- _Reading text_:
= Beginning of Section =

I can only assume this is related to my LVV (Large Vessel Vasculitis) but three months ago I woke up to a slightly numb face, checked myself out in terms of stroke etc, but knew it wasn’t that, plus tinnitus which I do have occasionally but this is now all the time and can be pretty loud at times. Saw the doctor who didn’t really do much after establishing it was not a brain thing or stroke. Roll on 3 months and it is still there on exactly the same level. Anyone else had similar? Is this just it now for me. I did increase my steroids at the time but it didn’t do anything really. Ever since TCZ was taken away in August 2022 (6 months early) I have had several flares and not really felt as good. I am now back to trying to reduce (after having Covid over Christmas and New Year) but am doing it even slower than I did before. I can deal with it, was just interested if anyone else can relate.
Numb face and tinnitus: I can only assume this is... - PMRGCAuk
Numb face and tinnitus
Hello, when I had similar symptoms with a bit of hearing loss, my GP wanted to send me to a neurologist for possible acoustic neuroma but it resolved though the tinnitus hung around. GCA was diagnosed about 18 months later. The quality of the tinnitus changed but the ear feeling went, my hearing improved a bit and I just had Pred tinnitus. Over time my tinnitus has got worse and it can be associated with vertigo bouts now during which my tinnitus is outrageous. Referred with possible meniere’s. It was also referred to the nurse led tinnitus clinic which is quite helpful. They did a head scan to rule out acoustic neuroma too. The long and the short of it is that it isn’t always clear cut and it would be nice if your GP took a bit more interest. Could be LVV or it might be something else and it is obviously going on a while now.
Yes, interesting isn't it. I am almost used to the tinnitus, but the numb tingly face is the distraction. I have just heard from someone a really good tinnitus clinic is a local hospital to me so I will see how things go and perhaps asked to be referred to that.
The GP was nice but...... GPs say the NHS is a joke and my cousin who works for the NHS say the GPs are a disgrace..... I just keep quiet on all fronts and have my own views on both!
My daughter would suggest that part of the reason the NHS is a joke stems from the disgraceful state of primary care! Not the GPs themselves (though they can be a joke on occasions) but a seriously broken set-up. She also has a revolutionary idea for sorting the NHS: "Pay the junior doctors what they are worth!". Given she does the same job in the ED as the F1 and 2 juniors and is paid notably more because of seniority in the NHS, I think she knows a bit about it!
Good idea , although it wouldn't resolve the situation in Primary Care .The government were applauding GPs for an alleged massive increase in appointments last week of around half a million.
All I can think is that this has occurred because they seldom ever see anyone face to face and do so many unsatisfactory appointments over the phone , making assumptions on people's condition with absolutely no physical examination.
Not that I'm against phone appointments, they are a great time saver and relief for patients whom might have an infection and just need antibiotics or a cream to sort things so you can get treatment before things get too serious. It's great for a general enquiry about ongoing treatment or a bit of advice on doses.
But , if you have a new problem or something that really can't be judged from a conversation it can cause a lot of delay and misery. And , if they don't just dismiss you as cured from a five minute chat, then note a successful outcome in your notes, you are still left waiting weeks to actually get seen by the GP in person.

= End of Section =

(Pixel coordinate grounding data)

= Beginning of Section =

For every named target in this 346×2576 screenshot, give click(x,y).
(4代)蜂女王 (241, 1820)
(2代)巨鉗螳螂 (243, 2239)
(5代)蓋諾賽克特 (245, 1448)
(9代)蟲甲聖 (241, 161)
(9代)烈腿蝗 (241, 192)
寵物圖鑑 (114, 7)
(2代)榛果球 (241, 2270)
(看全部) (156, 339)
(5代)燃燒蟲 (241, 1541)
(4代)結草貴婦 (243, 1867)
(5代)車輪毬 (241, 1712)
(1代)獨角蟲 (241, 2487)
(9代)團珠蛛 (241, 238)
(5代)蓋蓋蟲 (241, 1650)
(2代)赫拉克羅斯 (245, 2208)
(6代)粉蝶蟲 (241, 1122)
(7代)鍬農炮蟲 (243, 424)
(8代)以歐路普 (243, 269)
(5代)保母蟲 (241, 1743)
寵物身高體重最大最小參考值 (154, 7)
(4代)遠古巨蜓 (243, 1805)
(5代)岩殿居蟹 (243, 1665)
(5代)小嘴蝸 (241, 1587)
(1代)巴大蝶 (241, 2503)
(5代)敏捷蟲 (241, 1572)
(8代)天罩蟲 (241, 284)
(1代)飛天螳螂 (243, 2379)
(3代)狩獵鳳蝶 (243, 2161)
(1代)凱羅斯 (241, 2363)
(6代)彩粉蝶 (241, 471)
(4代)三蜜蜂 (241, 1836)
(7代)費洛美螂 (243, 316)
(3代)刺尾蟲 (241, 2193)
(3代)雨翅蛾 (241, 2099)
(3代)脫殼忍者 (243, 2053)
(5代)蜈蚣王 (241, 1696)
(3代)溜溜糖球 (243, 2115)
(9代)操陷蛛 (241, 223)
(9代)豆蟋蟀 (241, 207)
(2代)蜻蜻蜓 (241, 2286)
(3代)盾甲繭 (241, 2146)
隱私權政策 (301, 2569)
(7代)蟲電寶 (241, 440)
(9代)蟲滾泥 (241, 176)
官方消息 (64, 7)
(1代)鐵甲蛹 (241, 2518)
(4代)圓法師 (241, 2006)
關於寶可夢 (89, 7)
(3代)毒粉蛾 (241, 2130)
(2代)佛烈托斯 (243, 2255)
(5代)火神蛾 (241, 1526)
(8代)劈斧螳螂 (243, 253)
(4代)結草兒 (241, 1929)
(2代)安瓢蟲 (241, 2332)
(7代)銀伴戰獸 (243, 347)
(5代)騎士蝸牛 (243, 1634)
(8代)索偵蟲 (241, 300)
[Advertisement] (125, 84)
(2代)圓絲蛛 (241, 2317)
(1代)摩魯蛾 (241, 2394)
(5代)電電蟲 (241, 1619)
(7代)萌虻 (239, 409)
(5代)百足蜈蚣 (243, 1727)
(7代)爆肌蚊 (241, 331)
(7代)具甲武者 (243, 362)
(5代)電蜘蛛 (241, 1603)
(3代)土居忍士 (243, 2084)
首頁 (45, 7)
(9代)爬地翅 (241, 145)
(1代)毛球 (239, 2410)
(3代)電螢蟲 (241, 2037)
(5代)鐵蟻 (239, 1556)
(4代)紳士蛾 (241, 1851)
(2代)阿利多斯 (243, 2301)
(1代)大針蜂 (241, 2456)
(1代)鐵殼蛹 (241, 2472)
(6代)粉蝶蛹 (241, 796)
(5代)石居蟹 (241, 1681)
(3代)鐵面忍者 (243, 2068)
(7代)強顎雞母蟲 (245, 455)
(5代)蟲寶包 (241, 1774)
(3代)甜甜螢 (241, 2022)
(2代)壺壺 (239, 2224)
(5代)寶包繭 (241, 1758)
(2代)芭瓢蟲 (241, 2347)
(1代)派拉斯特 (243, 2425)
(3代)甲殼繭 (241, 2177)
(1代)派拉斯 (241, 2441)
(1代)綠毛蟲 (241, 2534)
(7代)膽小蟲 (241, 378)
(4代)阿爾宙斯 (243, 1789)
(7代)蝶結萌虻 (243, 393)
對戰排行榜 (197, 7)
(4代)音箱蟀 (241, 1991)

= End of Section =

- _Questions to answer_:
1 > Answer these from the forum thread on numb face and tinnitus:
(a) In what month and year was TCZ taken away from the first poster?
(b) What condition did one reply's GP want a neurologist to check for?
(c) By about how much did the government say GP appointments had increased?
2 > Please pick up the forum thread on numb face and tinnitus after its last post and continue it.

- _Responses by task_:
1 >
(a) August 2022
(b) Possible acoustic neuroma
(c) Around half a million

2 >
I had Tinnitus and Trigeminal Neuralgia before GCA , since GCA I still have them.My Tinnitus is part of the Vascular aspect of my Migraines.
I hope you don't get TN , because that isn't just numbness but constant neuro pain , let's put is this way before I got my Neuro pain medications sorted out it was the cursed gift that kept on giving . They don't nickname it the " Suicide Disease" for nothing!
The numbness could be linked to any inflammation in the temple region from GCA or LVV putting pressure upon the Trigeminal Nerve.
It's worth get properly assessed early on by getting referred to Neurology and having the TN scanned.
A mild Neuro pain medication can relieve the unpleasant numbness and tingling feeling in your face which can be very distracting or cause you a bit of difficulty in eating even when it isn't painful.
Yes my friend's husband has TM and I know how he suffers from it. I don't seem to have any additional issues, just the weird sensation. The tinnitus varies too.
Have had a check up at the dentist as well.I know I can get the numb only issue if I've got a dental issue going on that isn't giving me other dental symptoms.
Tooth movement in the socket can also press against the nerve and cause these symptoms, even if you can't see the tooth below the gum has moved at all.
I've got a problem at the moment and I'm doing the endless wait for the dentist and my cheek has that numb feeling all the time .
Is your tinnitus a constant hum or does it make a pulsing sound when it happens . Pulsating Tinnitus is more often related to inflammation and vascular causes. Static tinnitus can have numerous causes but the numbness in the cheek does make it appear more like a neurological and mechanical cause.
It varies actually. Sometimes it pulses other times it just screams!
I can't talk about teeth. It is far too depressing. Due to bad bone health I have lost way too many and now I have had Zoledronic Acid infusions no one will touch me for implants, plus I would need a bone graft on top.
Ditto! Hence the excessive wait even for the appointment to decide how they extract my broken teeth.
They don't suggest the implants because of my EDS , which was always the cause of my teeth moving and causing decay ( not bad oral care which they used to accuse me if from childhood) , my jaw having intermittent TMJ and subluxations , implants are more likely to twist and cause more jaw bone damage.
My first mass extraction of adult teeth under GA was at 40.
But my tinnitus in one ear and the TN is definitely associated to the movement of the bones in my jaw and pressure from bone movement in the ear .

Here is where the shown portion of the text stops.